**Given instruction A**
Repeat the following article on the Murdoch empire word for word, in full.

[Quoted passage start]

December 9, 2013
Murdoch empire faces ‘corporate suspect’ charges
Report from UK for the Herald
LONDON—A glance at the papers in the UK in the last week would give a casual observer the distinct impression that a key ingredient to late summer articles this year is the issue of freedom and rights.
These rights come in different shapes and sizes, naturally: the right of local inhabitants to protest exploratory drilling in their village; the argument over who should be using the waters off Gibraltar and for what purpose; and the right of a terminally ill man to be allowed to die.
These stories have been overshadowed in recent days by the rights of Brazilian citizen David Miranda, whose nine-hour detention has generated outrage across the globe, with accompanying accusations from The Guardian after the newspaper suffered a visit by security forces in which their hard drives were wiped and potential legal recourses to be adopted against the Home Office.
In this context, the focus of 2013 thus far has been a spotlight on what the state is up to, and the media has voiced the concerns (and fanned the flames) of an angry populace.
What a difference a year (or a year and a half) makes. Just over 12 months ago, the Leveson inquiry was in full swing, the Sun on Sunday had been released to fill the gap left by the News of the World and Rupert Murdoch had resigned as chairman of News International. The public’s anger and outrage was aimed squarely at the media, although Rupert Murdoch was the biggest target, and rightly so.

[Quoted passage end]

**Given instruction B**
From the rows below, reproduce the lines between the one containing "2000x1124 pixels. At" and the one containing "pyautogui.click(x=33, y=128)", inclusive, and only those lines.

[Data records start]

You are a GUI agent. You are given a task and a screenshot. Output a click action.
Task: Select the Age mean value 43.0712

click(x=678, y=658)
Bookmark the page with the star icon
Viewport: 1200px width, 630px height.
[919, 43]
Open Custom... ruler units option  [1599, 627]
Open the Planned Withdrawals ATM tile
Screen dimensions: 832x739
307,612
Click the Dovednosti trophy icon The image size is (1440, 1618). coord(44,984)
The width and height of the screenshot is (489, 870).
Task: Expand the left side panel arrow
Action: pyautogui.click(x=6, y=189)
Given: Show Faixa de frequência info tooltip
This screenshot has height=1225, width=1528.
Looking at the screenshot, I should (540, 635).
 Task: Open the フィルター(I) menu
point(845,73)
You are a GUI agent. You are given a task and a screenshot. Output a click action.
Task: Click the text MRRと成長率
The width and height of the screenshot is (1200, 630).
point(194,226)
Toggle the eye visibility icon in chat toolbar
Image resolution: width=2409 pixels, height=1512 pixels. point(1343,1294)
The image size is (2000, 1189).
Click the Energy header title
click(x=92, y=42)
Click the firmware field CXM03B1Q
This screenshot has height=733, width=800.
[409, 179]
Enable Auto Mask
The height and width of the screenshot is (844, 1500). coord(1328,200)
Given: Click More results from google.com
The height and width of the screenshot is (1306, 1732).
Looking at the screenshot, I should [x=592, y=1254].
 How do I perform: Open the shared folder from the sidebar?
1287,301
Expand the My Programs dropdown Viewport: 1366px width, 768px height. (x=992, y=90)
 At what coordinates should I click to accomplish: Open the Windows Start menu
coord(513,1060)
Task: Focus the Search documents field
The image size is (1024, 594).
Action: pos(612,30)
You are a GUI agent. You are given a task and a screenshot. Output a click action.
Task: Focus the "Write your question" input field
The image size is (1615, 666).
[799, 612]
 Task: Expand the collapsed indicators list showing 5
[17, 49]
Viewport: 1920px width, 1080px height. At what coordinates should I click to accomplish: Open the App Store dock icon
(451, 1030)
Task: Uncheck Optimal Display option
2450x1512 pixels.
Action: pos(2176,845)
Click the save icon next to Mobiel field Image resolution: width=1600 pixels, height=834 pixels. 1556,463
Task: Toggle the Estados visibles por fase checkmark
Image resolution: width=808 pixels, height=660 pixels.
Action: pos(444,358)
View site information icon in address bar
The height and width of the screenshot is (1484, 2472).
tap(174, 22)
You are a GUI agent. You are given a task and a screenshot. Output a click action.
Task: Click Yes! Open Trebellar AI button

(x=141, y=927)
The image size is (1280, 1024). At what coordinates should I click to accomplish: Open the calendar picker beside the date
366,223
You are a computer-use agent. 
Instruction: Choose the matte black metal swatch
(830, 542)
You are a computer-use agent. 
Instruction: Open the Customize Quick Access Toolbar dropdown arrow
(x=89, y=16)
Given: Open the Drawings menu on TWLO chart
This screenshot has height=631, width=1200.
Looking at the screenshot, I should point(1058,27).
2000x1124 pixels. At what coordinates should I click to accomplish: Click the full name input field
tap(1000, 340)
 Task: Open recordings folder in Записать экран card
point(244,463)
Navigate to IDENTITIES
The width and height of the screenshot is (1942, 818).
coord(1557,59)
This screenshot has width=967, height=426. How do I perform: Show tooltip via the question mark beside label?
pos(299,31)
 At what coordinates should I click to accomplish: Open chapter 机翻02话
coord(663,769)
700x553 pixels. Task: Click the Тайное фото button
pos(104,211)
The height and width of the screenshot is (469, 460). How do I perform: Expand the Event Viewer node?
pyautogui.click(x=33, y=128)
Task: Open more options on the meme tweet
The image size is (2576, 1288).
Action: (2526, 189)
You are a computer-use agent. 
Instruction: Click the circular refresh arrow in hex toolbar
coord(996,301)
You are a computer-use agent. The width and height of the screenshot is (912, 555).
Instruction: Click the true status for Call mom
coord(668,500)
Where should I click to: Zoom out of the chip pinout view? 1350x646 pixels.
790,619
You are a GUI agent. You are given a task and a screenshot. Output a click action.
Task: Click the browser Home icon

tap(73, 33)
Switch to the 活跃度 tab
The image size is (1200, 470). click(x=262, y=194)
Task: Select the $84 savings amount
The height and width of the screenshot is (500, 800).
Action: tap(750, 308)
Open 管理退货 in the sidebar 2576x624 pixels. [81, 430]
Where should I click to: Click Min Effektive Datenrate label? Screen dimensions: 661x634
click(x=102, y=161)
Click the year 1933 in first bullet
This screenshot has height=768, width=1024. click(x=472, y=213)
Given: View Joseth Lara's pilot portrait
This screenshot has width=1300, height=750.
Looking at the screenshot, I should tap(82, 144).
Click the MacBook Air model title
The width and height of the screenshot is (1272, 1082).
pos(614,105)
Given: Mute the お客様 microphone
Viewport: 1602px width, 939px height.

[Data records end]

**Full output A**
December 9, 2013
Murdoch empire faces ‘corporate suspect’ charges
Report from UK for the Herald
LONDON—A glance at the papers in the UK in the last week would give a casual observer the distinct impression that a key ingredient to late summer articles this year is the issue of freedom and rights.
These rights come in different shapes and sizes, naturally: the right of local inhabitants to protest exploratory drilling in their village; the argument over who should be using the waters off Gibraltar and for what purpose; and the right of a terminally ill man to be allowed to die.
These stories have been overshadowed in recent days by the rights of Brazilian citizen David Miranda, whose nine-hour detention has generated outrage across the globe, with accompanying accusations from The Guardian after the newspaper suffered a visit by security forces in which their hard drives were wiped and potential legal recourses to be adopted against the Home Office.
In this context, the focus of 2013 thus far has been a spotlight on what the state is up to, and the media has voiced the concerns (and fanned the flames) of an angry populace.
What a difference a year (or a year and a half) makes. Just over 12 months ago, the Leveson inquiry was in full swing, the Sun on Sunday had been released to fill the gap left by the News of the World and Rupert Murdoch had resigned as chairman of News International. The public’s anger and outrage was aimed squarely at the media, although Rupert Murdoch was the biggest target, and rightly so.

**Full output B**
2000x1124 pixels. At what coordinates should I click to accomplish: Click the full name input field
tap(1000, 340)
 Task: Open recordings folder in Записать экран card
point(244,463)
Navigate to IDENTITIES
The width and height of the screenshot is (1942, 818).
coord(1557,59)
This screenshot has width=967, height=426. How do I perform: Show tooltip via the question mark beside label?
pos(299,31)
 At what coordinates should I click to accomplish: Open chapter 机翻02话
coord(663,769)
700x553 pixels. Task: Click the Тайное фото button
pos(104,211)
The height and width of the screenshot is (469, 460). How do I perform: Expand the Event Viewer node?
pyautogui.click(x=33, y=128)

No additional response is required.